Comment 8 Rainer Orth 2018-01-19 17:36:59 UTC
> --- Comment #7 from H.J. Lu <hjl.tools at gmail dot com> ---
[...]
> What are the commend-line options passed to ld?

ld -plugin ./liblto_plugin.so -plugin-opt=./lto-wrapper \
        -plugin-opt=-fresolution=-plugin-save-temps.res \
        -flto \
        -o gcc-dg-lto-20090210-01.exe \
        /usr/lib/crt1.o \
        c_lto_20090210_0.o c_lto_20090210_1.o \
        -lc
Comment 9 H.J. Lu 2018-01-19 17:59:43 UTC
[hjl@gnu-6 pr22721]$ cat foo1.c 
extern __thread int foo_var;

int
main (void)
{
  return foo_var;
}
[hjl@gnu-6 pr22721]$ cat foo2.c 
__thread int foo_var = 2;
[hjl@gnu-6 pr22721]$ cat tls.S
	.text
	.globl __tls_get_addr
	.globl ___tls_get_addr
__tls_get_addr:
___tls_get_addr:
	ret
[hjl@gnu-6 pr22721]$ cat tls.v
SUNWprivate_1.1 {
global:
  __tls_get_addr;
  ___tls_get_addr;
local:
  *;
};
[hjl@gnu-6 pr22721]$ make
gcc -m32 -O2 -flto -fPIC   -c -o foo1.o foo1.c
gcc -m32    -c -o tls.o tls.S
./ld -m elf_i386 -shared -o libtls.so tls.o --version-script tls.v
gcc -m32 -O2 -flto -fPIC   -c -o foo2.o foo2.c
gcc -m32 -O2 -flto -o foo1 foo1.o libtls.so foo2.o
/usr/local/bin/ld: /tmp/ccmYn52R.ltrans0.ltrans.o: TLS transition from R_386_TLS_GD to R_386_TLS_IE_32 against `foo_var' at 0x15 in section `.text.startup' failed
/usr/local/bin/ld: warning: type and size of dynamic symbol `___tls_get_addr@@SUNWprivate_1.1' are not defined
/usr/local/bin/ld: final link failed: Nonrepresentable section on output
collect2: error: ld returned 1 exit status
make: *** [Makefile:26: foo1] Error 1
[hjl@gnu-6 pr22721]$
Comment 10 H.J. Lu 2018-01-19 18:58:33 UTC
Please try:

https://sourceware.org/ml/binutils/2018-01/msg00293.html
Comment 11 Rainer Orth 2018-01-19 19:27:51 UTC
> --- Comment #10 from H.J. Lu <hjl.tools at gmail dot com> ---
> Please try:
>
> https://sourceware.org/ml/binutils/2018-01/msg00293.html

As a quick test, I've just rebuilt binutils with that patch and ran the
failing LTO test and the various tls.exp in gcc.dg: no failures anymore.

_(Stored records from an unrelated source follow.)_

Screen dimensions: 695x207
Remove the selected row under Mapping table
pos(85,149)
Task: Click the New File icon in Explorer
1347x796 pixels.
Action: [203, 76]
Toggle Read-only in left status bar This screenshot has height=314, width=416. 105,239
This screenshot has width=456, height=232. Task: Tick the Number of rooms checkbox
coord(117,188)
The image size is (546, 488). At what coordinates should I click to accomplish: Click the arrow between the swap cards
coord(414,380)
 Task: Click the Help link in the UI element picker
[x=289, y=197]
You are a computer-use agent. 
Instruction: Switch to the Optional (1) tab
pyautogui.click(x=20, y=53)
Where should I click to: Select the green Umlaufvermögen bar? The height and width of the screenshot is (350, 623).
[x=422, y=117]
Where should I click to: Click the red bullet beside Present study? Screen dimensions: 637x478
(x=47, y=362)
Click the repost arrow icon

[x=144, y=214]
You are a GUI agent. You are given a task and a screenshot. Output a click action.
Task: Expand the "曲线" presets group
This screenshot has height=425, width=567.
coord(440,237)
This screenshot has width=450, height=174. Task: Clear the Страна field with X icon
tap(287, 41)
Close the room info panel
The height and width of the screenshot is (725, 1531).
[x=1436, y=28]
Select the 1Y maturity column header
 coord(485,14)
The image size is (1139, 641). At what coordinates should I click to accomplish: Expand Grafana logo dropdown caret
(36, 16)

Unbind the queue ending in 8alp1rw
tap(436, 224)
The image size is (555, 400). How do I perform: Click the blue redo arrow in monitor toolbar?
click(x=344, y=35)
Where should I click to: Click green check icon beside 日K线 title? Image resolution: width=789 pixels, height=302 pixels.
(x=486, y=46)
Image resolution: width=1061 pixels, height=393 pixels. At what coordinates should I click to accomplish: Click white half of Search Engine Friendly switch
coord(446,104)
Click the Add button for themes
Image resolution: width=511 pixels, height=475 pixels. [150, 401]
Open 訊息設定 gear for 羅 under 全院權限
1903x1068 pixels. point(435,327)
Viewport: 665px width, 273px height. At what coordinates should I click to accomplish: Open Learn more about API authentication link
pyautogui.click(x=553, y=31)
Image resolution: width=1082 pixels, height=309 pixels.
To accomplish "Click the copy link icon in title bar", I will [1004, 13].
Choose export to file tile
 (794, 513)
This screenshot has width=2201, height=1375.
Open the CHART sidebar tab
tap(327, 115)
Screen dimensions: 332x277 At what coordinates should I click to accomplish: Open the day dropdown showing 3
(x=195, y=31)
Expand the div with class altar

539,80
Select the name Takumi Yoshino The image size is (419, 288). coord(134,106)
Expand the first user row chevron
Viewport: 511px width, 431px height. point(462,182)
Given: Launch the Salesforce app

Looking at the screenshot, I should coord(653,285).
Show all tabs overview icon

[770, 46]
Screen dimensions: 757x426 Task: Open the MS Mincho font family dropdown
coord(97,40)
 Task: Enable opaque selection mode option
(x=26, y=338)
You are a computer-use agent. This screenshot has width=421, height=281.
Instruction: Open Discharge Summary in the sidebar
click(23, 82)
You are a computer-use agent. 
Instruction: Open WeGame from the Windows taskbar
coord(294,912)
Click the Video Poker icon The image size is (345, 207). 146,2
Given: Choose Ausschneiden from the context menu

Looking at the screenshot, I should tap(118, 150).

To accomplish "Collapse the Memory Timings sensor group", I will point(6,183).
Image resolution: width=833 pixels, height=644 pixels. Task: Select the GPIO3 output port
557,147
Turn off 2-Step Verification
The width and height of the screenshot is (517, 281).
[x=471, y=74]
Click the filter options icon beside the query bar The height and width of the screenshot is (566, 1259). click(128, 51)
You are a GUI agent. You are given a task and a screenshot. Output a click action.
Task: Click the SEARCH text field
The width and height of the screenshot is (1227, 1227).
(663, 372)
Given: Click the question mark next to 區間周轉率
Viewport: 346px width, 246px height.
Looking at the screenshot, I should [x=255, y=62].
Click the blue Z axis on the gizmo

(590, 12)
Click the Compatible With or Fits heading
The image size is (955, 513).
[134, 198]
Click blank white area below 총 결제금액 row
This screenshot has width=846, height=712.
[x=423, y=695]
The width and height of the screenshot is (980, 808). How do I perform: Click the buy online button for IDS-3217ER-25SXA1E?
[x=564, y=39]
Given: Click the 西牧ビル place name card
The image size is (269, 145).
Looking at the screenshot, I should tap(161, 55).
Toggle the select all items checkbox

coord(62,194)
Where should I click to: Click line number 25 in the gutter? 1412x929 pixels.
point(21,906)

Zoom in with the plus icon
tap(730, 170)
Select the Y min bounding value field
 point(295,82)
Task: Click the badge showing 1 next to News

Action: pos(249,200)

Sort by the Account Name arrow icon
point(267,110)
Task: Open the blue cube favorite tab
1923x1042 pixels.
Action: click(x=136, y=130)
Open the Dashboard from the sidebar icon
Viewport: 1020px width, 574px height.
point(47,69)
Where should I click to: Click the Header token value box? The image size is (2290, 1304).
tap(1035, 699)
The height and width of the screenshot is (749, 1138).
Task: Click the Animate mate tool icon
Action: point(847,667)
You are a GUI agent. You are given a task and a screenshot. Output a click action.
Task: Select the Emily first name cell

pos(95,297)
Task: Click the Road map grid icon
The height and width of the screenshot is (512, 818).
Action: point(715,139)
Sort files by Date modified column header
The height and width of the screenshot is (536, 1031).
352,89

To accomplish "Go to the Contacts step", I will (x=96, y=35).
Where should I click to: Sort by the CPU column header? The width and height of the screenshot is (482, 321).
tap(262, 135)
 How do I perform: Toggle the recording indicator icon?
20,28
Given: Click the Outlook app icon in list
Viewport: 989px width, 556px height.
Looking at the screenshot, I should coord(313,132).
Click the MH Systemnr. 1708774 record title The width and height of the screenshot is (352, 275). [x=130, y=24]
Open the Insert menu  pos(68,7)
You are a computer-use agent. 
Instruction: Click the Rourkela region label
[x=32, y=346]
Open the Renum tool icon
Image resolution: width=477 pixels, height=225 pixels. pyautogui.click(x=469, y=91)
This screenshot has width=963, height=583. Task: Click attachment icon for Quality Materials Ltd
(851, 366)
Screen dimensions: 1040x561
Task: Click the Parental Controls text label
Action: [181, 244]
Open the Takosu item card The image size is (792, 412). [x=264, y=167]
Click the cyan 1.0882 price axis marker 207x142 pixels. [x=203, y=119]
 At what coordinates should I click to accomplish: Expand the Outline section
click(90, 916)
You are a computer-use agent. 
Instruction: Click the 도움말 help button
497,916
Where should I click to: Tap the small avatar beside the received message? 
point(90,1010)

Also, upon make check in ld, the new tests PASS as well.

Thanks.
        Rainer
Comment 12 Sourceware Commits 2018-01-20 22:31:24 UTC
The master branch has been updated by H.J. Lu <hjl@sourceware.org>:

https://sourceware.org/git/gitweb.cgi?p=binutils-gdb.git;h=8a1b824af786989f879ab1421a4279f60bba141a

commit 8a1b824af786989f879ab1421a4279f60bba141a
Author: H.J. Lu <hjl.tools@gmail.com>
Date:   Sat Jan 20 14:25:24 2018 -0800

    x86: Check the versioned __tls_get_addr symbol
    
    We need to check the versioned __tls_get_addr symbol when looking up
    "__tls_get_addr".
    
    bfd/
    
    	PR ld/22721
    	* elfxx-x86.c (_bfd_x86_elf_link_check_relocs): Check the
    	versioned __tls_get_addr symbol.
    
    ld/
    
    	PR ld/22721
    	* testsuite/ld-plugin/lto.exp: Run PR ld/22721 tests.
    	* testsuite/ld-plugin/pr22721.t: New file.
    	* testsuite/ld-plugin/pr22721a.s: Likewise.
    	* testsuite/ld-plugin/pr22721b.c: Likewise.
Comment 13 Sourceware Commits 2018-01-20 22:35:47 UTC
The binutils-2_30-branch branch has been updated by H.J. Lu <hjl@sourceware.org>:

https://sourceware.org/git/gitweb.cgi?p=binutils-gdb.git;h=0a99d34019855d0dafa171796826efb0ff3d18b7

commit 0a99d34019855d0dafa171796826efb0ff3d18b7
Author: H.J. Lu <hjl.tools@gmail.com>
Date:   Sat Jan 20 14:25:24 2018 -0800

    x86: Check the versioned __tls_get_addr symbol
    
    We need to check the versioned __tls_get_addr symbol when looking up
    "__tls_get_addr".
    
    bfd/
    
    	PR ld/22721
    	* elfxx-x86.c (_bfd_x86_elf_link_check_relocs): Check the
    	versioned __tls_get_addr symbol.
    
    ld/
    
    	PR ld/22721
    	* testsuite/ld-plugin/lto.exp: Run PR ld/22721 tests.
    	* testsuite/ld-plugin/pr22721.t: New file.
    	* testsuite/ld-plugin/pr22721a.s: Likewise.
    	* testsuite/ld-plugin/pr22721b.c: Likewise.
    
    (cherry picked from commit 8a1b824af786989f879ab1421a4279f60bba141a)
Comment 14 H.J. Lu 2018-01-20 22:36:17 UTC
Fixed on master and binutils-2_30-branch.